**Aim of the task:**
Starting at the line that contains "Open the library panel options menu", write out each line through the end of the data below, exactly as it stands. Skip any pictures.

Saved entries:

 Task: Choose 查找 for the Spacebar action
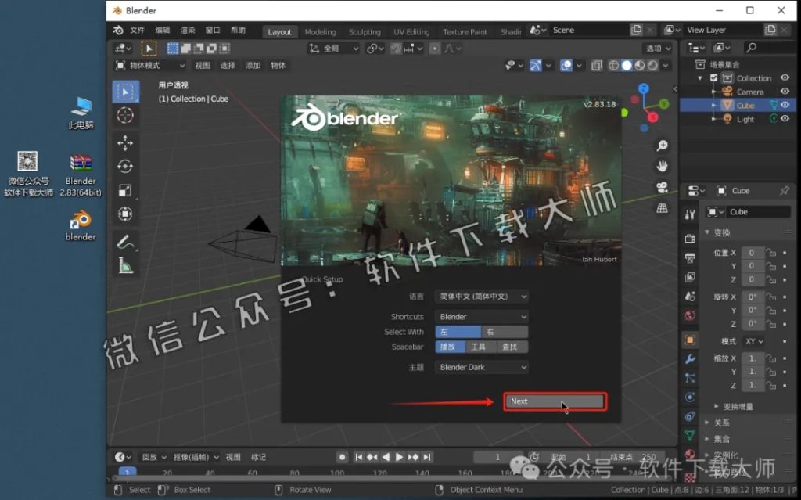click(512, 347)

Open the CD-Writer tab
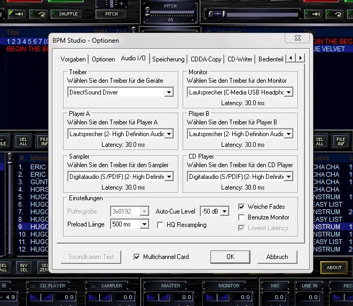coord(239,59)
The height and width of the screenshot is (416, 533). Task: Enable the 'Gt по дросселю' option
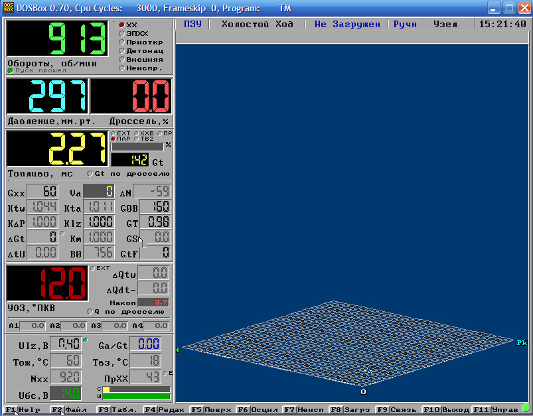[90, 174]
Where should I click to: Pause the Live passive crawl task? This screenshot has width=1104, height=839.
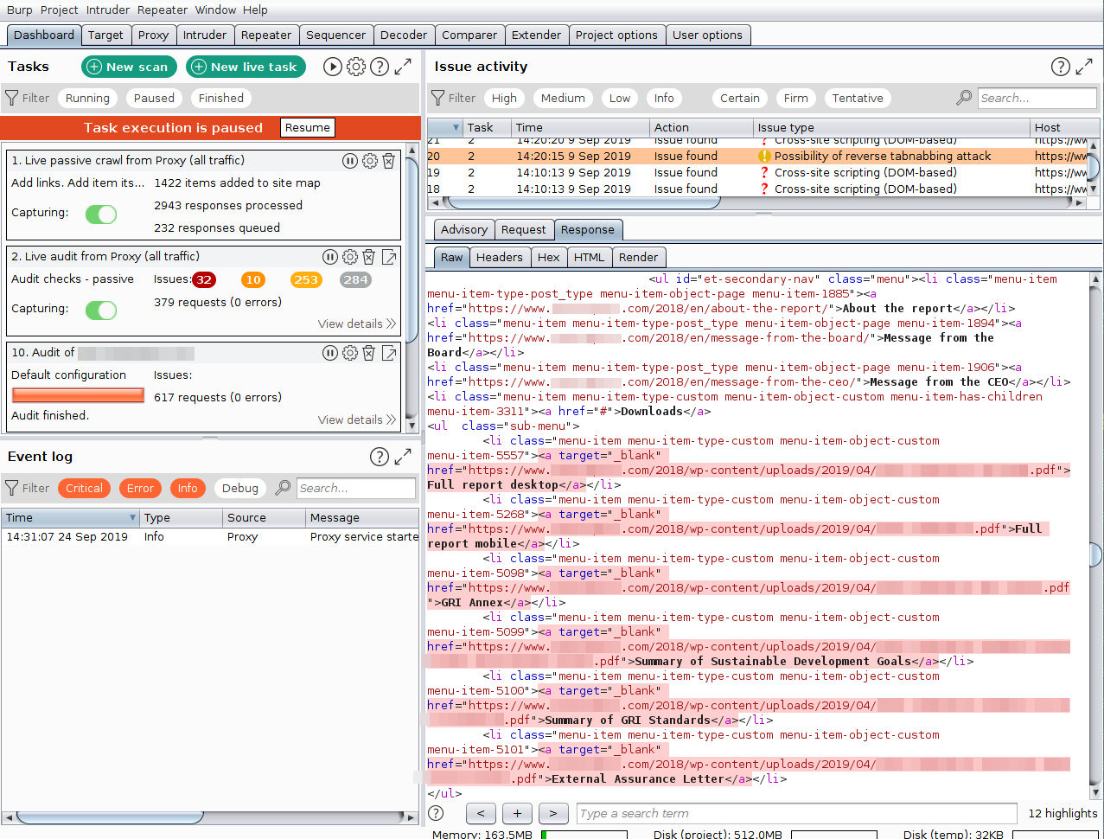click(349, 160)
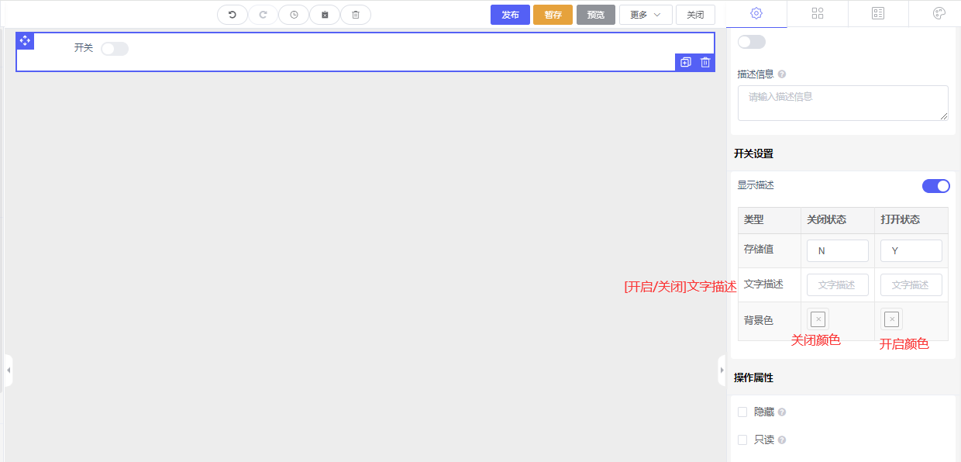
Task: Switch to the grid components tab
Action: (x=817, y=13)
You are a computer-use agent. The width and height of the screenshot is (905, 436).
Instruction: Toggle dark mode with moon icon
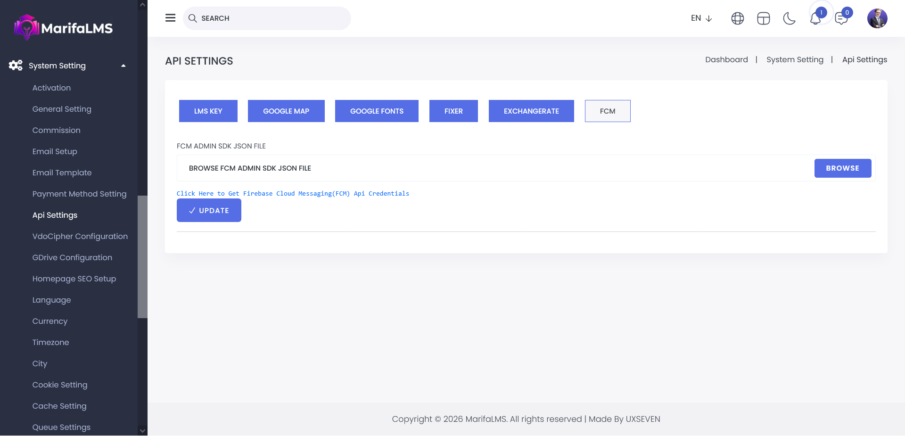(789, 18)
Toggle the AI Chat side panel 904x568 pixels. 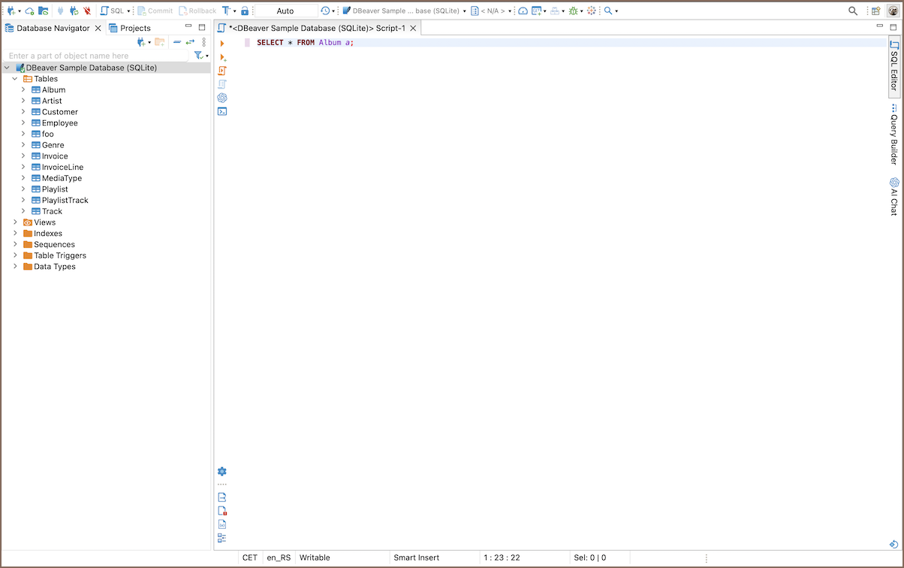tap(894, 197)
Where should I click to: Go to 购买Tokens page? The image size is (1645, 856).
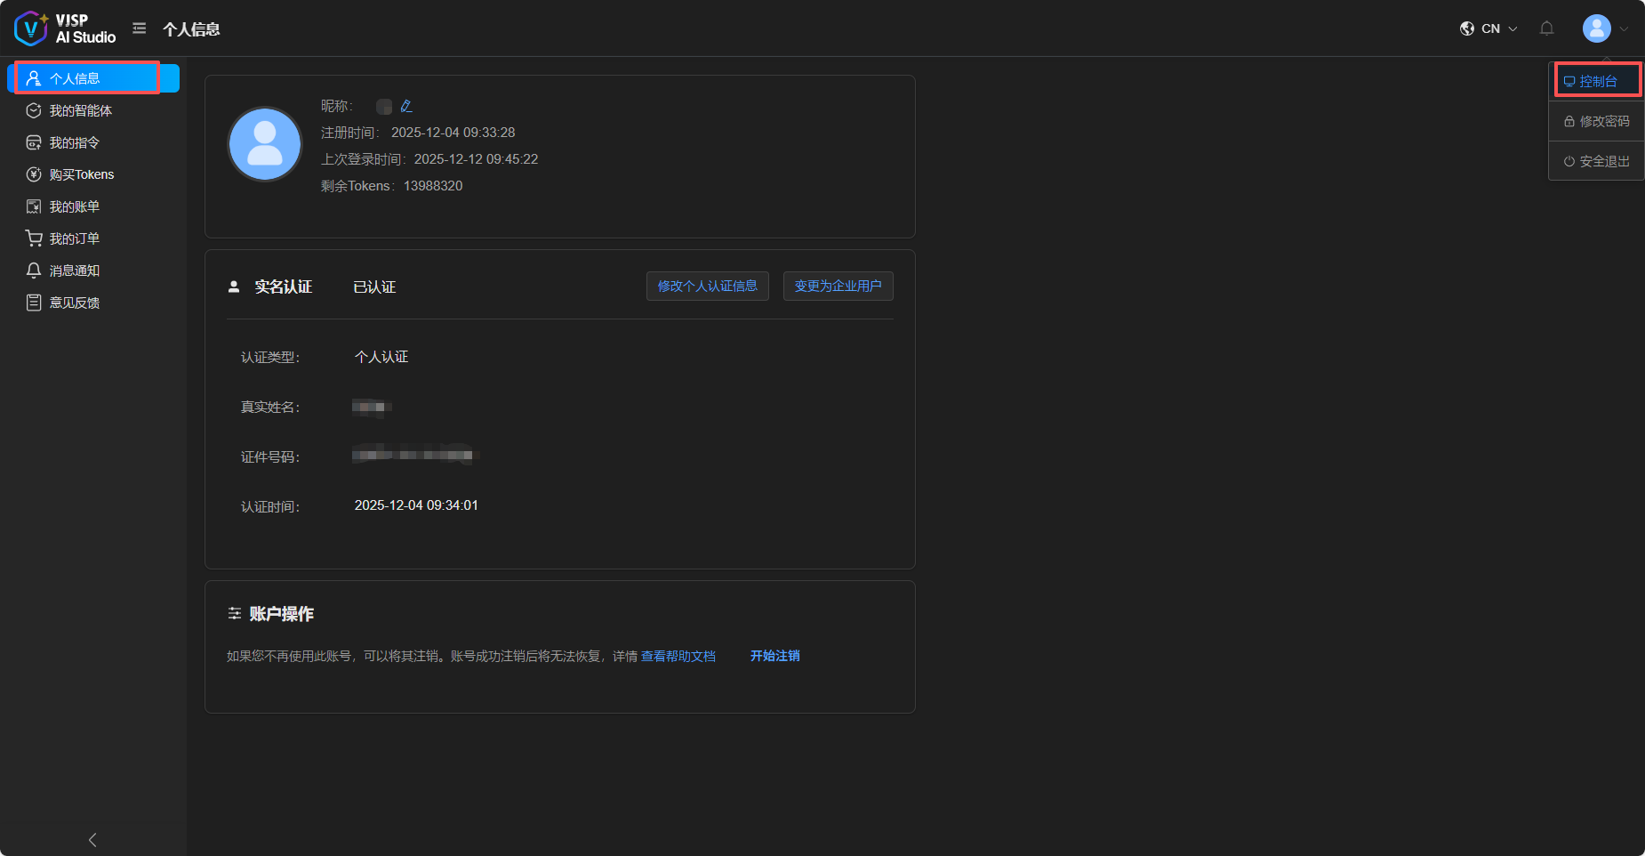point(82,174)
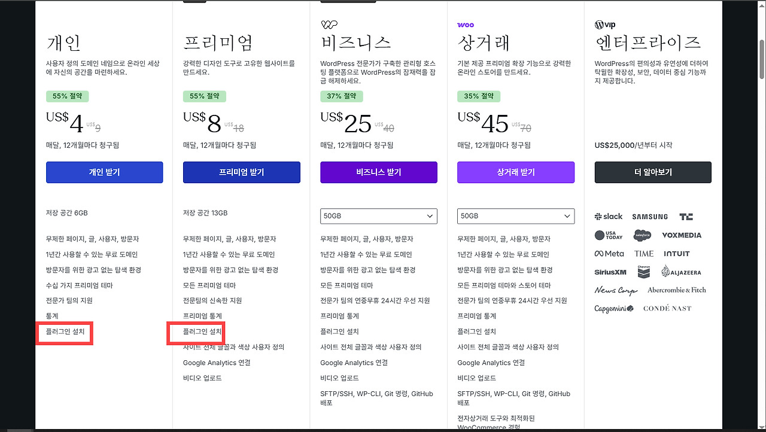Click the 개인 받기 button
This screenshot has height=432, width=766.
tap(104, 172)
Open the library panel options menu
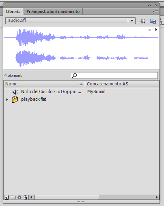 (155, 12)
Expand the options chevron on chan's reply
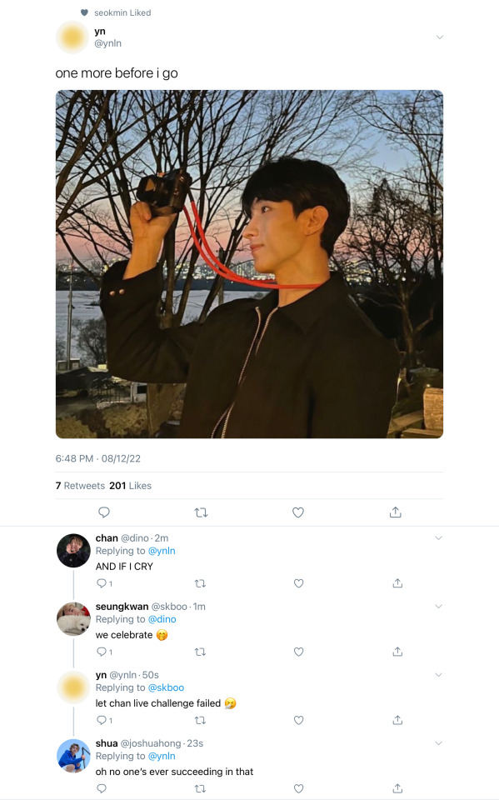Image resolution: width=499 pixels, height=800 pixels. (x=438, y=538)
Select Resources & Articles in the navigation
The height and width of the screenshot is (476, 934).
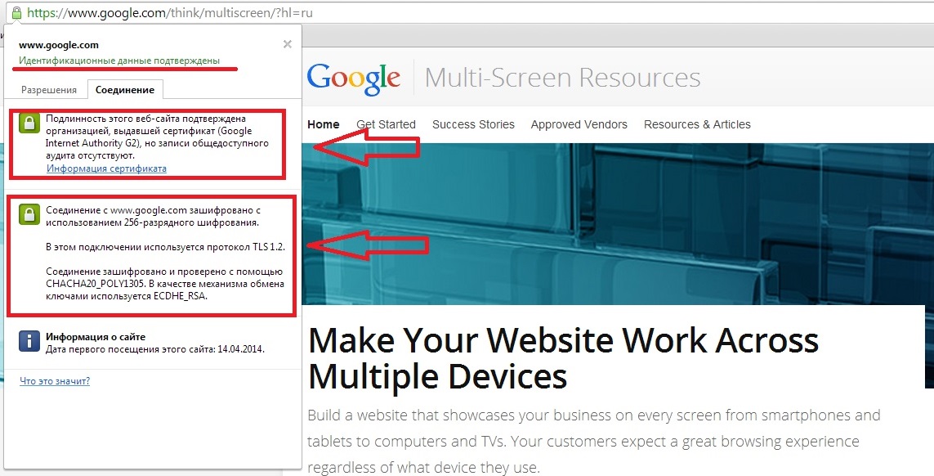697,124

**Result below:**
Open the library panel options menu
 (155, 12)
Expand the options chevron on chan's reply
Image resolution: width=499 pixels, height=800 pixels. (x=438, y=538)
Select Resources & Articles in the navigation
The height and width of the screenshot is (476, 934).
697,124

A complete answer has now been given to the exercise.